— start Records provided —

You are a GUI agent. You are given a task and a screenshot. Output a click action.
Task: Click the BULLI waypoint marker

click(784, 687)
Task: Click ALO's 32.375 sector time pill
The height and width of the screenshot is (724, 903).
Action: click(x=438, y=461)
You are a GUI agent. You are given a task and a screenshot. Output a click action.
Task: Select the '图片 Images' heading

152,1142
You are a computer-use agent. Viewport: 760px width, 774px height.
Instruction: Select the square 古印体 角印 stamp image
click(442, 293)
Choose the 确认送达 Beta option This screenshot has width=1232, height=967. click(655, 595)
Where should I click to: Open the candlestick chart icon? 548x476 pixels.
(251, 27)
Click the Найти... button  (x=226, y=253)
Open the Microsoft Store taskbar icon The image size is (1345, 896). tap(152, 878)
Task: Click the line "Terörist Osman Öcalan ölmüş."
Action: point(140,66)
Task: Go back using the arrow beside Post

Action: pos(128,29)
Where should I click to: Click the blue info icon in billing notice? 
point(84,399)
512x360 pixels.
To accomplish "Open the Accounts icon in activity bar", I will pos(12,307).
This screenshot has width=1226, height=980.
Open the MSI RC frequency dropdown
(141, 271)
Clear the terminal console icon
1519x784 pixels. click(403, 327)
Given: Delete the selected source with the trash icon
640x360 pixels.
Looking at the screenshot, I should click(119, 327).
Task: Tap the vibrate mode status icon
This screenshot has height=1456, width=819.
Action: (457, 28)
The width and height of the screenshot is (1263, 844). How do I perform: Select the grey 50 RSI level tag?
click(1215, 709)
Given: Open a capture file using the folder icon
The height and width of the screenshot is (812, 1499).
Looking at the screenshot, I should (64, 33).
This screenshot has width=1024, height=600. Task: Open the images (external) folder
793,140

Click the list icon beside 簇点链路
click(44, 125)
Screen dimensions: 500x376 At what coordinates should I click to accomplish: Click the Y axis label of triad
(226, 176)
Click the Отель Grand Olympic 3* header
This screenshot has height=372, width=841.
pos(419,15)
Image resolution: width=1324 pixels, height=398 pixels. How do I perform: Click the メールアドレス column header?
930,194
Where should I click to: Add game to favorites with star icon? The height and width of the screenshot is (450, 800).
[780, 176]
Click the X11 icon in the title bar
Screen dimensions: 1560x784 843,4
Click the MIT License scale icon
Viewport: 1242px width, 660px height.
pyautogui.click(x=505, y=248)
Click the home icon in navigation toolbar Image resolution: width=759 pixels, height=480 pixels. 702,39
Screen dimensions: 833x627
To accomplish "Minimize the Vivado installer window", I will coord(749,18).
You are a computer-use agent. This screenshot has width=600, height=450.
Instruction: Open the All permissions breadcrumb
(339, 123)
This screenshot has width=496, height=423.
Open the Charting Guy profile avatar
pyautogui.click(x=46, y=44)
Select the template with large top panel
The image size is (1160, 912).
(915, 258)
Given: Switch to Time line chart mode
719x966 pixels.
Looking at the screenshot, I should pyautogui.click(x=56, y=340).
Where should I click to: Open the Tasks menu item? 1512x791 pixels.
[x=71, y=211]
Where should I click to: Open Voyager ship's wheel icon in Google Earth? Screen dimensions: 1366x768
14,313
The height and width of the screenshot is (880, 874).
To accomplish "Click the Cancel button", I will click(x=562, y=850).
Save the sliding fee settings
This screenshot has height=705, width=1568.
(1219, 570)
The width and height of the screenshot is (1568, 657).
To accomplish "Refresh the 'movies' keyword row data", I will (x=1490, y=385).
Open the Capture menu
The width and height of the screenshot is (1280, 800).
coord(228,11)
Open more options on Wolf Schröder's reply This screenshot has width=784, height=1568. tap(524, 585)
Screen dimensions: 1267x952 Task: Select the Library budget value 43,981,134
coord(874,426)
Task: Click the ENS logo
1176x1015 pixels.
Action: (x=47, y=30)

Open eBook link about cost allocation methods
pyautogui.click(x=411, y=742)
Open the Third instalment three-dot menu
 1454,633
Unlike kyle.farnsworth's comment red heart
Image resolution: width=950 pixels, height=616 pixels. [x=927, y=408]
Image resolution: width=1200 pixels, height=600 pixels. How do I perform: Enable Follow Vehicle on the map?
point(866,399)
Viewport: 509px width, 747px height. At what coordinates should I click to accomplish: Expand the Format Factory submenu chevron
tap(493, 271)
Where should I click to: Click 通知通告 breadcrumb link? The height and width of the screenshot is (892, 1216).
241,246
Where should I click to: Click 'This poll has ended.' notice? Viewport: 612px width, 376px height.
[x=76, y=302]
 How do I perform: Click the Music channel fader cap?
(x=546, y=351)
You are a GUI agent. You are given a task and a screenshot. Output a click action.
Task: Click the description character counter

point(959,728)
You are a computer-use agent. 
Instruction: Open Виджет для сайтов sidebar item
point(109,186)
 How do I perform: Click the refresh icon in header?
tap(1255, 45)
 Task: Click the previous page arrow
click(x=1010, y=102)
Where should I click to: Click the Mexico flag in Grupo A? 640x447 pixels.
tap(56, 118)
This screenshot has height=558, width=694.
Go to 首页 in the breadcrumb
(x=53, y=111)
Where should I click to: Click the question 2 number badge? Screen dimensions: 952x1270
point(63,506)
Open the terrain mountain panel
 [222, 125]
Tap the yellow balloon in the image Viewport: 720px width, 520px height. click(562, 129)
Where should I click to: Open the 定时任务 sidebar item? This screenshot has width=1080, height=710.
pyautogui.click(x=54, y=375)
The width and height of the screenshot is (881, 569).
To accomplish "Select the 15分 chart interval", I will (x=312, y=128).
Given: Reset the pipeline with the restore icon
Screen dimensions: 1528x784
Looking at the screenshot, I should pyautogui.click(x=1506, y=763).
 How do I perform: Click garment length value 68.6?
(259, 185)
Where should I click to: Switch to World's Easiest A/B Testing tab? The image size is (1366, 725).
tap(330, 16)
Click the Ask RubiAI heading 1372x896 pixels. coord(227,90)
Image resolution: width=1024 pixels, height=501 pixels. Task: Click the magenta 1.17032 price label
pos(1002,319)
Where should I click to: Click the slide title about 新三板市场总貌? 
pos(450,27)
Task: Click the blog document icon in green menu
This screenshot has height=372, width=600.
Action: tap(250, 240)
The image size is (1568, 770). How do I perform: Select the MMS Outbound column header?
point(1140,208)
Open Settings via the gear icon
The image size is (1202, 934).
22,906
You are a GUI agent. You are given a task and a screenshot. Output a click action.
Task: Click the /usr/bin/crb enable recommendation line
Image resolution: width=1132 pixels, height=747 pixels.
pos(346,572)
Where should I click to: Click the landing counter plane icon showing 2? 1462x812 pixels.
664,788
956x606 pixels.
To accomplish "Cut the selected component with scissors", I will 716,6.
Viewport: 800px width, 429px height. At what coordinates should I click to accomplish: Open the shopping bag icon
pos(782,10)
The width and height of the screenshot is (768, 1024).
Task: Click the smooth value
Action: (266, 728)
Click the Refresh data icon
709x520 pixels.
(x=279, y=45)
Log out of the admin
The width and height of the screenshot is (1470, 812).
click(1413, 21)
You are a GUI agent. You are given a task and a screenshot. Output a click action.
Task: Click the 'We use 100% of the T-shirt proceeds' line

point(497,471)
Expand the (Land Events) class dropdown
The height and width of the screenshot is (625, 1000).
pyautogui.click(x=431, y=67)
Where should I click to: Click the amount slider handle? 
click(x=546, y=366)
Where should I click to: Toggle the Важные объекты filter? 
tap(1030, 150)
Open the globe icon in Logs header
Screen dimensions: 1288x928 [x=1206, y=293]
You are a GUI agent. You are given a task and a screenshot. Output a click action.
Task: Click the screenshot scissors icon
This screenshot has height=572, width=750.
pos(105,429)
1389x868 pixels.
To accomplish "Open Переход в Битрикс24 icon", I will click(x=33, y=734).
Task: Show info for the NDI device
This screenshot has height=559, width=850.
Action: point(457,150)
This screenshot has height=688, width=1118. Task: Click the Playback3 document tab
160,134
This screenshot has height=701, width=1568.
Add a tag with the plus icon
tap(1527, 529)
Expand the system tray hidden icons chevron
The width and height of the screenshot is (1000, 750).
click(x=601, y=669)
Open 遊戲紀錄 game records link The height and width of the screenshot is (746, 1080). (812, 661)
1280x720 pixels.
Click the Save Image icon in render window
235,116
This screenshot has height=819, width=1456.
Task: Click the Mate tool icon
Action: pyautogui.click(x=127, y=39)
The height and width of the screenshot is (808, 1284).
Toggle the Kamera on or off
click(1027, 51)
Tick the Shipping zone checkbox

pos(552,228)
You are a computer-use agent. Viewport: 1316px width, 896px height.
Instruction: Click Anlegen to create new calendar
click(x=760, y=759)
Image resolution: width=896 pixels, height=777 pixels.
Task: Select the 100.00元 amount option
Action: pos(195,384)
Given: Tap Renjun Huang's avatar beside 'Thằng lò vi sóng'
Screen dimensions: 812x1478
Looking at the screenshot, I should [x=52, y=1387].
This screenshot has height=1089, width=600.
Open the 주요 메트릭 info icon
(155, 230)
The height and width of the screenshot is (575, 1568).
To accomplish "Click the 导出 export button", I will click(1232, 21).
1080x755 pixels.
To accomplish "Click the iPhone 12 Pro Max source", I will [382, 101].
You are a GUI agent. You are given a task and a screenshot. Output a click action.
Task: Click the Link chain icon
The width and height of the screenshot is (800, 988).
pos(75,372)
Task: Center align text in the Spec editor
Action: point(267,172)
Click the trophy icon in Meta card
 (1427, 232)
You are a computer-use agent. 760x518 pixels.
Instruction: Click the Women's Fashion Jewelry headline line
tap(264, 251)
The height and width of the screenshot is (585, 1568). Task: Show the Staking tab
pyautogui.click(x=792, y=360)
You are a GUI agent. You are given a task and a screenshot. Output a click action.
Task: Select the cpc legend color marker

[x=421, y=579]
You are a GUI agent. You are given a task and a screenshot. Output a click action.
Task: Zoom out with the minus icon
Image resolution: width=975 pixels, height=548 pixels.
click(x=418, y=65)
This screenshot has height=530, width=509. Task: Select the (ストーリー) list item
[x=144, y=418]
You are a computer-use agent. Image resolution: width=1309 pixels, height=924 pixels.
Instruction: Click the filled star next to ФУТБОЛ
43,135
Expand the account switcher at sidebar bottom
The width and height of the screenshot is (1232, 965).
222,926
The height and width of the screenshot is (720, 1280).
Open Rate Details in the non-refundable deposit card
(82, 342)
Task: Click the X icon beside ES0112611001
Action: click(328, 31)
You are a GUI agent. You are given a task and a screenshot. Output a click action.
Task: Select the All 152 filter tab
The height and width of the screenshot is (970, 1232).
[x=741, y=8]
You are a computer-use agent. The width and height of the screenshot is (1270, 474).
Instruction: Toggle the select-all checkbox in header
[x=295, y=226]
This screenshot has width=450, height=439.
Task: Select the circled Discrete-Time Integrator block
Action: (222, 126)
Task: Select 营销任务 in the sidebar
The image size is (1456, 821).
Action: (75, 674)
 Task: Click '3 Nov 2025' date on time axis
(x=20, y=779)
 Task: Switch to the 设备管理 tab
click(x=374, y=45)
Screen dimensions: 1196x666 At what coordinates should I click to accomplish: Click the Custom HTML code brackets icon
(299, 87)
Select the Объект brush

— end Records provided —

▶ **What is needed**
Rewrite everything from the line containing "956x606 pixels." down to the line containing "Action: (266, 728)" as a numbered list, leaving out any blank lines.

▶ **Task response**
1. 956x606 pixels.
2. To accomplish "Cut the selected component with scissors", I will 716,6.
3. Viewport: 800px width, 429px height. At what coordinates should I click to accomplish: Open the shopping bag icon
4. pos(782,10)
5. The width and height of the screenshot is (768, 1024).
6. Task: Click the smooth value
7. Action: (266, 728)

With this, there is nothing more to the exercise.